[Liste des consignes]
A) Pour chacune des affirmations suivantes, indiquez par oui ou par non si elle concorde avec la notice sur Auguste Dreyfus, en citant mot pour mot les termes de la notice qui tranchent. (i) Auguste Dreyfus est le dixième de douze enfants. (ii) La société Dreyfus Frères & Cie a été fondée par quatre de ses frères. (iii) Le contrat de 1869 a été signé avec le ministre des Finances péruvien.
B) Relevez toutes les sommes d’argent mentionnées dans la notice sur Auguste Dreyfus.

[Texte fourni]

###

DREYFUS Auguste (1827-1897)
France

"Le roi du guano"

Auguste Dreyfus voit le jour à Wissembourg (Bas-Rhin), le 28 juin 1827. C’est le dixième des douze enfants du marchand juif Édouard Dreyfus (1788-1866) et de son épouse Sara Marx (1791-1865). La famille s’installe à Paris.

En 1858, il rejoint la société commerciale Dreyfus Frères & Cie, une petite maison de commerce, spécialisée dans le négoce des tissus et articles de nouveautés, fondée en août 1852 par trois de ses frères, Prosper, Jérôme et Isidore. Plus tard, l’entreprise décide d’étendre son activité. Elle crée une succursale à Lima, et il part s’installer là-bas pour importer les premières marchandises de France.

Ses frères lui laissent le contrôle de la société, en juin 1869. S’il commence comme un obscur commerçant de pacotille, il fait rapidement le commerce d’objets et de produits de luxe. Il se convertit au catholicisme peu avant son mariage à Lima, le 15 août 1862, avec Sofia Bergman, une Péruvienne.

Le 5 juillet 1869, il décroche ce qu’on nommera le contrat du siècle. C’est le monopole de la vente en Europe de deux millions de tonnes de guano péruvien, d’une valeur de 625 millions de francs, en échange d’un versement de 365 millions. Il signe ce contrat avec le ministre des Finances Nicolás de Piérola Villena.  Il réussit ainsi l’exploit d’évincer un puissant syndicat d’affaires européen conduit par Gibbs & Sons.

La banque Schroders de la City le soutient et se charge de l’émission des emprunts de 1870 à 1872. Mais à cette époque, la situation financière du Pérou est désastreuse. Dreyfus s’engage à assurer le service de la dette péruvienne. Il doit faire des avances de fonds au gouvernement pour un montant de 75 millions de francs la première année et de 67 millions les années suivantes.

###

[Données recueillies]
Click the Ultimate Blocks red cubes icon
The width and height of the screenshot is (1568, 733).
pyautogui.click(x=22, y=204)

###

[Corrigé des consignes]
A)
(i) Oui : « C’est le dixième des douze enfants du marchand juif Édouard Dreyfus (1788-1866) et de son épouse Sara Marx (1791-1865). »
(ii) Non : « fondée en août 1852 par trois de ses frères, Prosper, Jérôme et Isidore »
(iii) Oui : « Il signe ce contrat avec le ministre des Finances Nicolás de Piérola Villena. »

B)
- 625 millions de francs
- 365 millions
- 75 millions de francs
- 67 millions